FRAP of CFP-tau on MTs in axons of RGC neurons. a, Photobleaching of CFP-tau8R in a 3 μm area of an axon. Because diffusion over this short distance is fast, the half-time of recovery represents the off-rate of tau from the MTs. b, Mean signal intensities along the axon shown in a before the bleach (black), directly after the bleach (red) and 15.4 s after the bleach (light blue). c, Mean recovery time ± SD of different tau mutants and of tau at different positions along the axon, showing only small variations (3–4 s). wt, Wild type. d, Comparison of tau distribution along the axon by diffusion and transport (computed on the basis of observed and published rates of transport and diffusion; details in supplemental material, available at www.jneurosci.org). The advance of the “front” of tau (defined as half of the initial tau concentration) is plotted versus time. Top, Long time axis (30 d).

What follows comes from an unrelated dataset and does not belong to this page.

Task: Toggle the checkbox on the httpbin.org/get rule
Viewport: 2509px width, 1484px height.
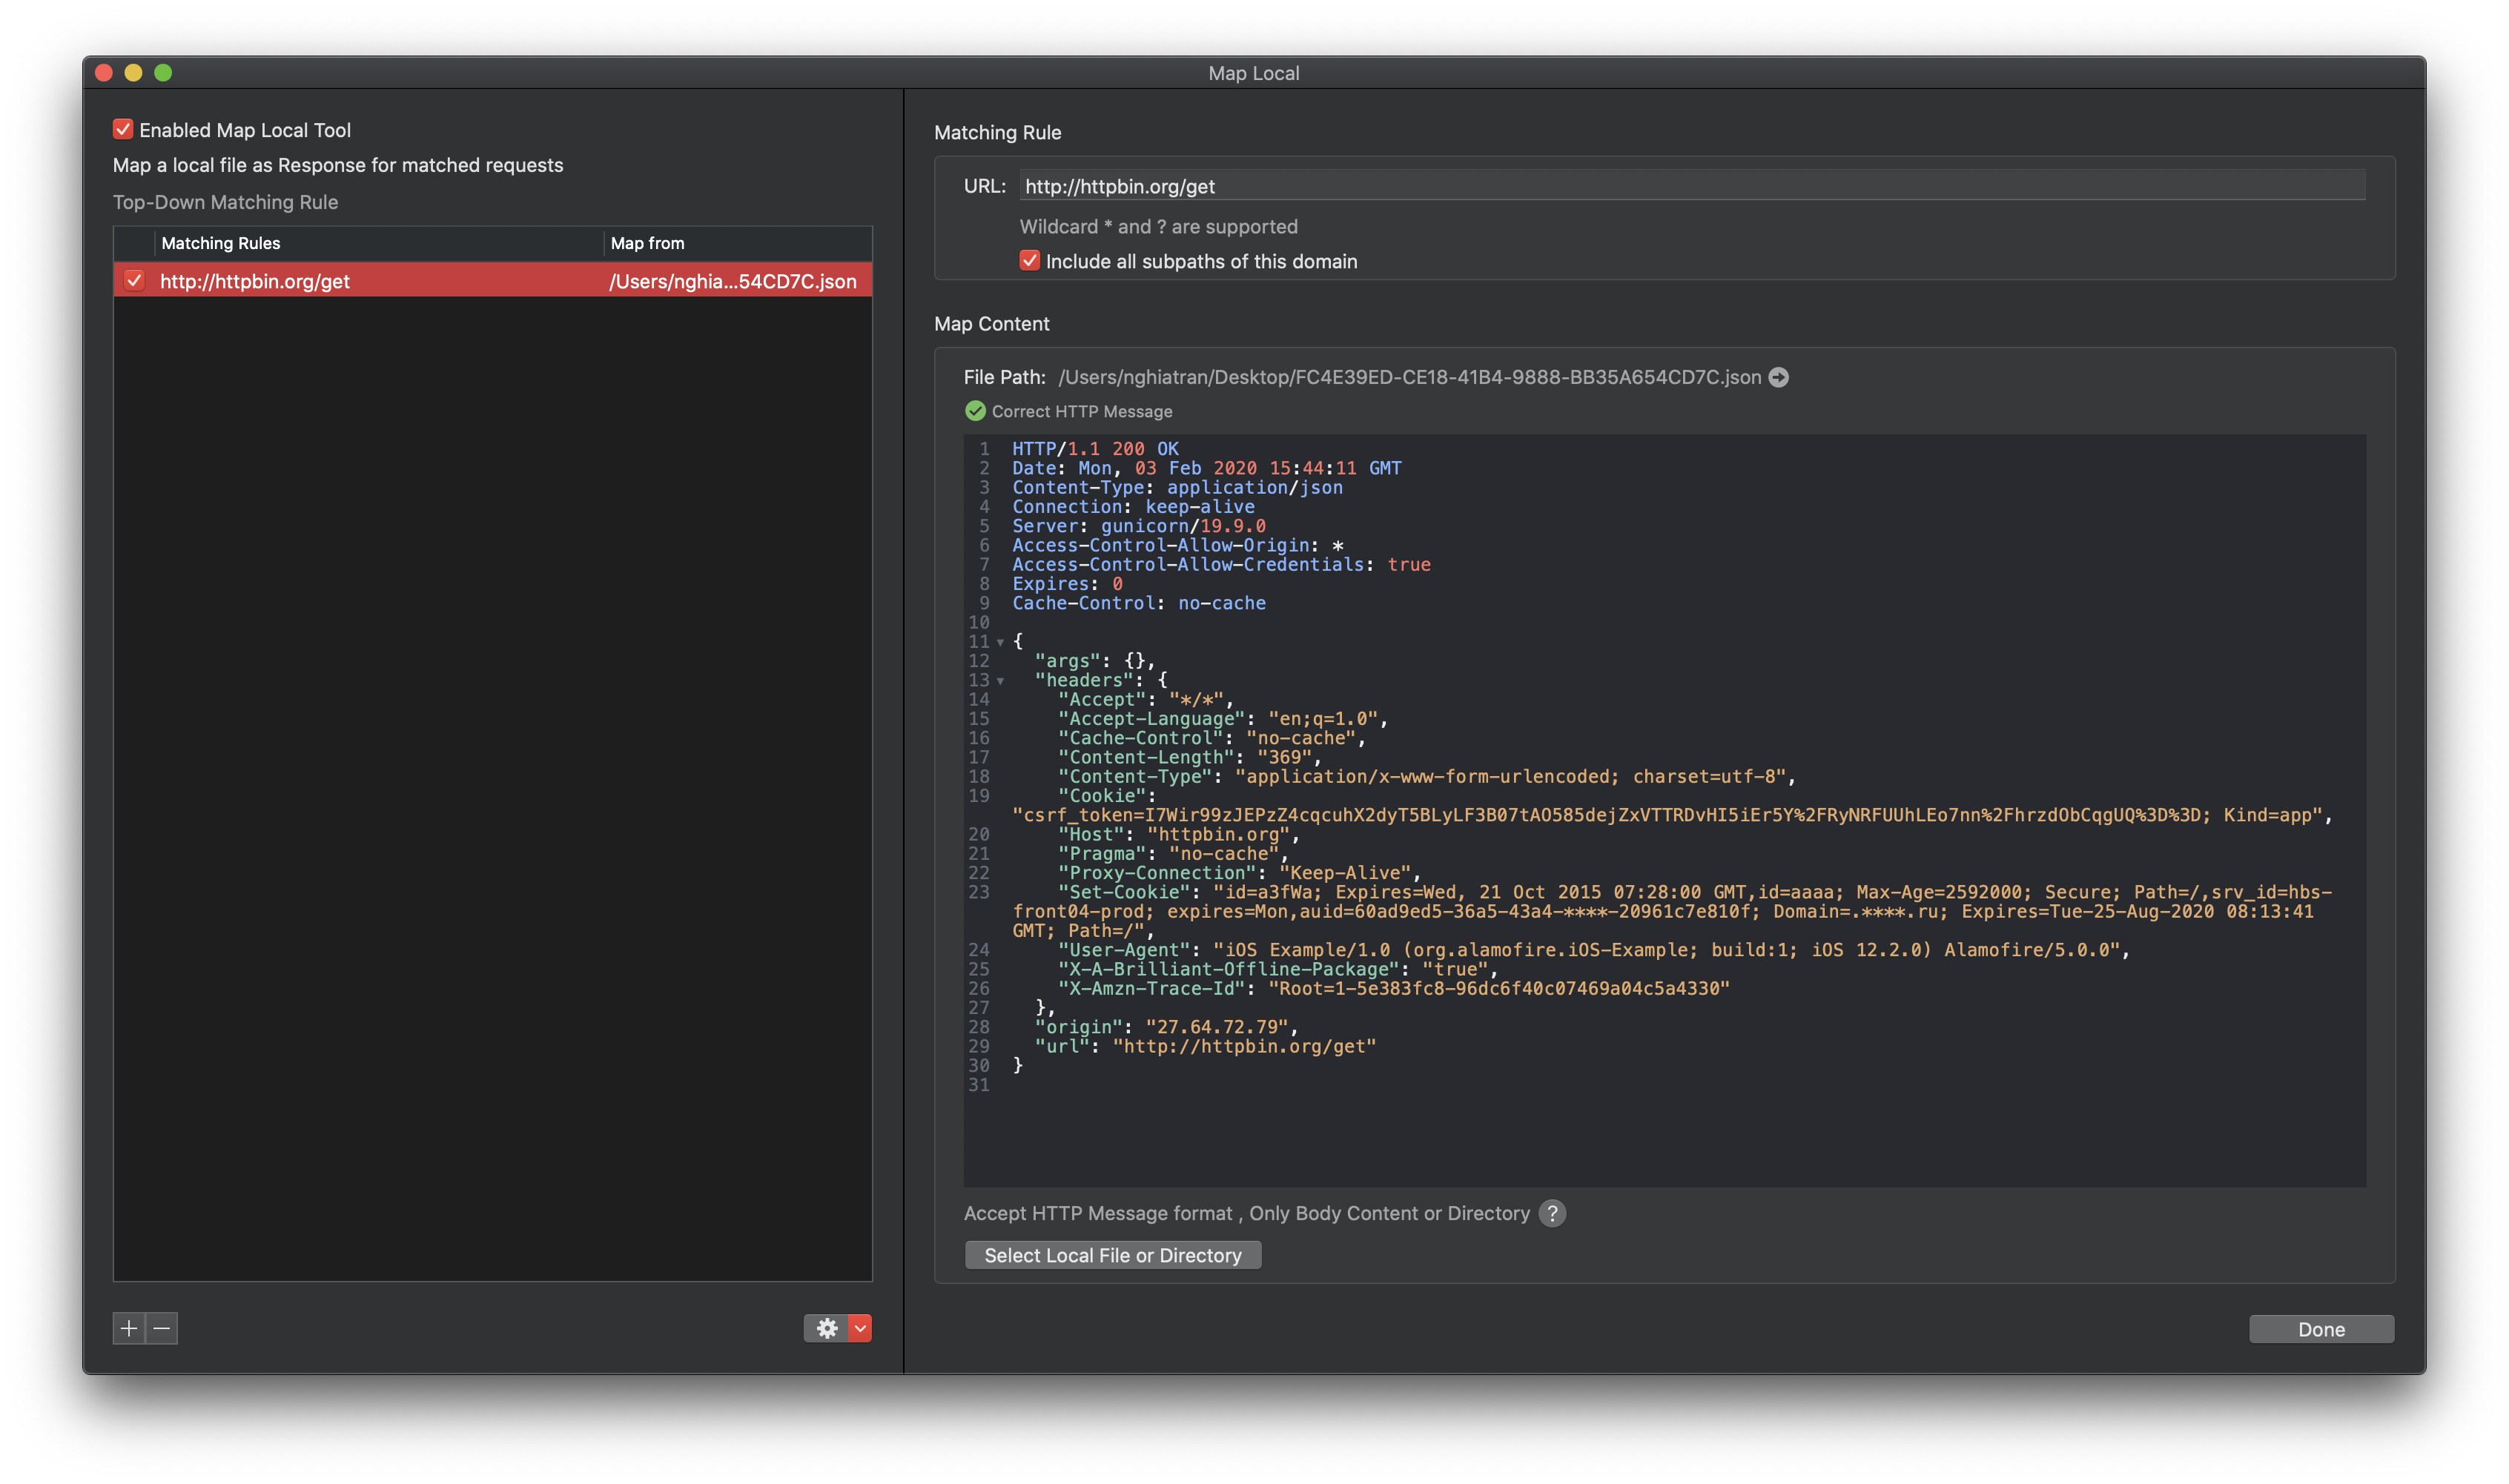Action: point(135,281)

Bottom, Initial short time axis (16 h). The modeling shows that diffusion can move tau in 4 d by 1 mm along the axon (top, solid black line) before it becomes too slow to account for the published transport rate of ∼0.003 μm/s (solid blue line) (Mercken et al., 1995). At longer distances (beyond the intersection between the black and blue solid curves), diffusion is too inefficient to distribute tau, and active transport is needed for axons longer than ∼1 mm. The spreading of tau into the axon reported by Utton et al. (2002) (bottom, short pink line, marked by cross) could be fully explained by diffusion alone.